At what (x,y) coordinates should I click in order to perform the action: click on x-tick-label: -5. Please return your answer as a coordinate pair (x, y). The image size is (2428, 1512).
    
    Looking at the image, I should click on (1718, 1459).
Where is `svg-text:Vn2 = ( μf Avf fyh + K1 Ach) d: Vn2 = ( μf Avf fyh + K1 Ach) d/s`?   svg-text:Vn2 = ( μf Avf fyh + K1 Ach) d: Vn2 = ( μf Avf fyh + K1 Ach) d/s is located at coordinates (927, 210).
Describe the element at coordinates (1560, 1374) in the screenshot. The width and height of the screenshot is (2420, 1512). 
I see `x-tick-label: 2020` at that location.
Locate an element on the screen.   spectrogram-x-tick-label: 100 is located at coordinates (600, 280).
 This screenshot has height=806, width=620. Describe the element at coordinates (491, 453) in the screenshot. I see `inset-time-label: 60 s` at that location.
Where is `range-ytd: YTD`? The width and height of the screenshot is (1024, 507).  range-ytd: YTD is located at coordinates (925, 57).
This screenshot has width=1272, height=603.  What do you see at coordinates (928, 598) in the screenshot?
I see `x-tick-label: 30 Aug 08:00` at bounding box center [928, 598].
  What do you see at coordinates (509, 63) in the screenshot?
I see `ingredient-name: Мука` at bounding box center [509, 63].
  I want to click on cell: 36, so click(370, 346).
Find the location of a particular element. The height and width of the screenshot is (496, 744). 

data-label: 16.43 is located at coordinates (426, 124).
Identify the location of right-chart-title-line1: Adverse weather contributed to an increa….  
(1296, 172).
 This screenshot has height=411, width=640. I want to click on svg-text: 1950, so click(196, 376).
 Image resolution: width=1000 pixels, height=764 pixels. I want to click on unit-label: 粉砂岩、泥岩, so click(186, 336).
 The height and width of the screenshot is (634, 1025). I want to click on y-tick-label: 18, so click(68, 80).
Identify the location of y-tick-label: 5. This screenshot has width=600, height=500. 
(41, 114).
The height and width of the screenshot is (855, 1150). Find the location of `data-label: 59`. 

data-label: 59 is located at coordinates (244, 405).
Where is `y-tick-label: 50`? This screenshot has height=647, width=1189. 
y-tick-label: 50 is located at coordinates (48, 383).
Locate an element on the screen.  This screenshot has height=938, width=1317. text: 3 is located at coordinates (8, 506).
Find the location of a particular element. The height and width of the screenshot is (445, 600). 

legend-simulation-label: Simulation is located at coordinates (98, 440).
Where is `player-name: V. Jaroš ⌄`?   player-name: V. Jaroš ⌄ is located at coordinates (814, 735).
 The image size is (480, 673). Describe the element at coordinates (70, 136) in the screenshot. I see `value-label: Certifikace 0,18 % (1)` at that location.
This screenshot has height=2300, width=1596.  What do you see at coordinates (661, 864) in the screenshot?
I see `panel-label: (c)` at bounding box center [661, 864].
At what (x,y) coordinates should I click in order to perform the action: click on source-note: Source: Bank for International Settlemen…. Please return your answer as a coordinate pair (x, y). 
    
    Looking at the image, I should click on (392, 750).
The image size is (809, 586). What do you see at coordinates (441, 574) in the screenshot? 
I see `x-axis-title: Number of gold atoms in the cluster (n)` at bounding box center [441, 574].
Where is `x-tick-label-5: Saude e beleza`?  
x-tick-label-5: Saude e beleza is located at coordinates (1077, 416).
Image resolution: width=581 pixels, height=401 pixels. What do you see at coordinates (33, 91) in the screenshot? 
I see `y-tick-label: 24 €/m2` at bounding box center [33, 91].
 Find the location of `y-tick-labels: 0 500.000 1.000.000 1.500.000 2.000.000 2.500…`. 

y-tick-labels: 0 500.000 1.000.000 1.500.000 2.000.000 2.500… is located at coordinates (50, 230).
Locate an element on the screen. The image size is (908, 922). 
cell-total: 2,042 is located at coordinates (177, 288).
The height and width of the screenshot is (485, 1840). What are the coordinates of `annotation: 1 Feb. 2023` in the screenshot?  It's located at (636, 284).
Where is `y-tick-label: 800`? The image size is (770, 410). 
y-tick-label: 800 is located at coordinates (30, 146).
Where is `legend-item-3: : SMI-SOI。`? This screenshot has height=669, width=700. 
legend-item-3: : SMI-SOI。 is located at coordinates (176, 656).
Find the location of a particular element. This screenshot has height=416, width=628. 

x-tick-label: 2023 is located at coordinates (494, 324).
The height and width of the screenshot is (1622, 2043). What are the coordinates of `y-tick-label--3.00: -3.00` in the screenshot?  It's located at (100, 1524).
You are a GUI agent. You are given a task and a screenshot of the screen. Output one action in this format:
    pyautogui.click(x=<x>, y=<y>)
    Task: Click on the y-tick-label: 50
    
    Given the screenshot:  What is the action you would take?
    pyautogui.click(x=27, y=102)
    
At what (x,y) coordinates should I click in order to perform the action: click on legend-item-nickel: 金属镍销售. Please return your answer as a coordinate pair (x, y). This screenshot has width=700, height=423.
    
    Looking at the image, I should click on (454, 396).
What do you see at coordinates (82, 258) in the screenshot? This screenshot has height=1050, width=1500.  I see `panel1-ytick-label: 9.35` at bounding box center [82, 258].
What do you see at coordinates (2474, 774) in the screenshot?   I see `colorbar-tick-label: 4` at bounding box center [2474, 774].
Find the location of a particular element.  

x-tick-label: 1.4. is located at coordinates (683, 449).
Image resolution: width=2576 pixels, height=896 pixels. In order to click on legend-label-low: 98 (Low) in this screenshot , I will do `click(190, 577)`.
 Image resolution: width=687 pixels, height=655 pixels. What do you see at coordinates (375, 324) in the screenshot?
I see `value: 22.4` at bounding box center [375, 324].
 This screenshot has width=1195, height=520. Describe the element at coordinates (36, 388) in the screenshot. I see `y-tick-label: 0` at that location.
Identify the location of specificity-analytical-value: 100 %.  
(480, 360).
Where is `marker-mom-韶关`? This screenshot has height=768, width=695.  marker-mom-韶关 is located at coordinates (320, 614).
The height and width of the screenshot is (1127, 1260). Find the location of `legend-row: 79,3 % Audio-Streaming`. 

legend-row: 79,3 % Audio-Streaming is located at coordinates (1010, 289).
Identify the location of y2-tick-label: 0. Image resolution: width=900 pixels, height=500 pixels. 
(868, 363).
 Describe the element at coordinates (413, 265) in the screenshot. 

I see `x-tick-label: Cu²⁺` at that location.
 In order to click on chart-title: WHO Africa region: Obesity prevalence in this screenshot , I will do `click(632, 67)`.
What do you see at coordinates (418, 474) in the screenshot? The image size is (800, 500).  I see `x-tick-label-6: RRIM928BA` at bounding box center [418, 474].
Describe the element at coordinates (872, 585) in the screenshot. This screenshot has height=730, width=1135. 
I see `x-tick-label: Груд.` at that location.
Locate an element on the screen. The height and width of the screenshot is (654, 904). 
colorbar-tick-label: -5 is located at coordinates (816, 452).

※ ※ ※

### About this task:
Please update the data above by replacing "Identify the location of" with "Find the position of" everywhere and leave everything else unchanged.

### Answer to the exercise:
At what (x,y) coordinates should I click in order to perform the action: click on x-tick-label: -5. Please return your answer as a coordinate pair (x, y). The image size is (2428, 1512).
    
    Looking at the image, I should click on (1718, 1459).
Where is `svg-text:Vn2 = ( μf Avf fyh + K1 Ach) d: Vn2 = ( μf Avf fyh + K1 Ach) d/s`?   svg-text:Vn2 = ( μf Avf fyh + K1 Ach) d: Vn2 = ( μf Avf fyh + K1 Ach) d/s is located at coordinates (927, 210).
Describe the element at coordinates (1560, 1374) in the screenshot. The width and height of the screenshot is (2420, 1512). 
I see `x-tick-label: 2020` at that location.
Locate an element on the screen.   spectrogram-x-tick-label: 100 is located at coordinates (600, 280).
 This screenshot has height=806, width=620. Describe the element at coordinates (491, 453) in the screenshot. I see `inset-time-label: 60 s` at that location.
Where is `range-ytd: YTD`? The width and height of the screenshot is (1024, 507).  range-ytd: YTD is located at coordinates (925, 57).
This screenshot has width=1272, height=603.  What do you see at coordinates (928, 598) in the screenshot?
I see `x-tick-label: 30 Aug 08:00` at bounding box center [928, 598].
  What do you see at coordinates (509, 63) in the screenshot?
I see `ingredient-name: Мука` at bounding box center [509, 63].
  I want to click on cell: 36, so click(370, 346).
Find the location of a particular element. The height and width of the screenshot is (496, 744). 

data-label: 16.43 is located at coordinates (426, 124).
Find the position of right-chart-title-line1: Adverse weather contributed to an increa….  
(1296, 172).
 This screenshot has height=411, width=640. I want to click on svg-text: 1950, so click(196, 376).
 Image resolution: width=1000 pixels, height=764 pixels. I want to click on unit-label: 粉砂岩、泥岩, so click(186, 336).
 The height and width of the screenshot is (634, 1025). I want to click on y-tick-label: 18, so click(68, 80).
Find the position of y-tick-label: 5. This screenshot has width=600, height=500. 
(41, 114).
The height and width of the screenshot is (855, 1150). Find the location of `data-label: 59`. 

data-label: 59 is located at coordinates (244, 405).
Where is `y-tick-label: 50`? This screenshot has height=647, width=1189. 
y-tick-label: 50 is located at coordinates (48, 383).
Locate an element on the screen.  This screenshot has height=938, width=1317. text: 3 is located at coordinates (8, 506).
Find the location of a particular element. The height and width of the screenshot is (445, 600). 

legend-simulation-label: Simulation is located at coordinates (98, 440).
Where is `player-name: V. Jaroš ⌄`?   player-name: V. Jaroš ⌄ is located at coordinates (814, 735).
 The image size is (480, 673). Describe the element at coordinates (70, 136) in the screenshot. I see `value-label: Certifikace 0,18 % (1)` at that location.
This screenshot has height=2300, width=1596.  What do you see at coordinates (661, 864) in the screenshot?
I see `panel-label: (c)` at bounding box center [661, 864].
At what (x,y) coordinates should I click in order to perform the action: click on source-note: Source: Bank for International Settlemen…. Please return your answer as a coordinate pair (x, y). 
    
    Looking at the image, I should click on (392, 750).
The image size is (809, 586). What do you see at coordinates (441, 574) in the screenshot? 
I see `x-axis-title: Number of gold atoms in the cluster (n)` at bounding box center [441, 574].
Where is `x-tick-label-5: Saude e beleza`?  
x-tick-label-5: Saude e beleza is located at coordinates (1077, 416).
Image resolution: width=581 pixels, height=401 pixels. What do you see at coordinates (33, 91) in the screenshot? 
I see `y-tick-label: 24 €/m2` at bounding box center [33, 91].
 Find the location of `y-tick-labels: 0 500.000 1.000.000 1.500.000 2.000.000 2.500…`. 

y-tick-labels: 0 500.000 1.000.000 1.500.000 2.000.000 2.500… is located at coordinates (50, 230).
Locate an element on the screen. The image size is (908, 922). 
cell-total: 2,042 is located at coordinates (177, 288).
The height and width of the screenshot is (485, 1840). What are the coordinates of `annotation: 1 Feb. 2023` in the screenshot?  It's located at (636, 284).
Where is `y-tick-label: 800`? The image size is (770, 410). 
y-tick-label: 800 is located at coordinates (30, 146).
Where is `legend-item-3: : SMI-SOI。`? This screenshot has height=669, width=700. 
legend-item-3: : SMI-SOI。 is located at coordinates (176, 656).
Find the location of a particular element. This screenshot has height=416, width=628. 

x-tick-label: 2023 is located at coordinates (494, 324).
The height and width of the screenshot is (1622, 2043). What are the coordinates of `y-tick-label--3.00: -3.00` in the screenshot?  It's located at (100, 1524).
You are a GUI agent. You are given a task and a screenshot of the screen. Output one action in this format:
    pyautogui.click(x=<x>, y=<y>)
    Task: Click on the y-tick-label: 50
    
    Given the screenshot:  What is the action you would take?
    pyautogui.click(x=27, y=102)
    
At what (x,y) coordinates should I click in order to perform the action: click on legend-item-nickel: 金属镍销售. Please return your answer as a coordinate pair (x, y). This screenshot has width=700, height=423.
    
    Looking at the image, I should click on (454, 396).
What do you see at coordinates (82, 258) in the screenshot? This screenshot has height=1050, width=1500.  I see `panel1-ytick-label: 9.35` at bounding box center [82, 258].
What do you see at coordinates (2474, 774) in the screenshot?   I see `colorbar-tick-label: 4` at bounding box center [2474, 774].
Find the location of a particular element.  

x-tick-label: 1.4. is located at coordinates (683, 449).
Image resolution: width=2576 pixels, height=896 pixels. In order to click on legend-label-low: 98 (Low) in this screenshot , I will do `click(190, 577)`.
 Image resolution: width=687 pixels, height=655 pixels. What do you see at coordinates (375, 324) in the screenshot?
I see `value: 22.4` at bounding box center [375, 324].
 This screenshot has width=1195, height=520. Describe the element at coordinates (36, 388) in the screenshot. I see `y-tick-label: 0` at that location.
Find the position of specificity-analytical-value: 100 %.  
(480, 360).
Where is `marker-mom-韶关`? This screenshot has height=768, width=695.  marker-mom-韶关 is located at coordinates (320, 614).
The height and width of the screenshot is (1127, 1260). Find the location of `legend-row: 79,3 % Audio-Streaming`. 

legend-row: 79,3 % Audio-Streaming is located at coordinates (1010, 289).
Find the position of y2-tick-label: 0. Image resolution: width=900 pixels, height=500 pixels. 
(868, 363).
 Describe the element at coordinates (413, 265) in the screenshot. 

I see `x-tick-label: Cu²⁺` at that location.
 In order to click on chart-title: WHO Africa region: Obesity prevalence in this screenshot , I will do `click(632, 67)`.
What do you see at coordinates (418, 474) in the screenshot? The image size is (800, 500).  I see `x-tick-label-6: RRIM928BA` at bounding box center [418, 474].
Describe the element at coordinates (872, 585) in the screenshot. This screenshot has height=730, width=1135. 
I see `x-tick-label: Груд.` at that location.
Locate an element on the screen. The height and width of the screenshot is (654, 904). 
colorbar-tick-label: -5 is located at coordinates (816, 452).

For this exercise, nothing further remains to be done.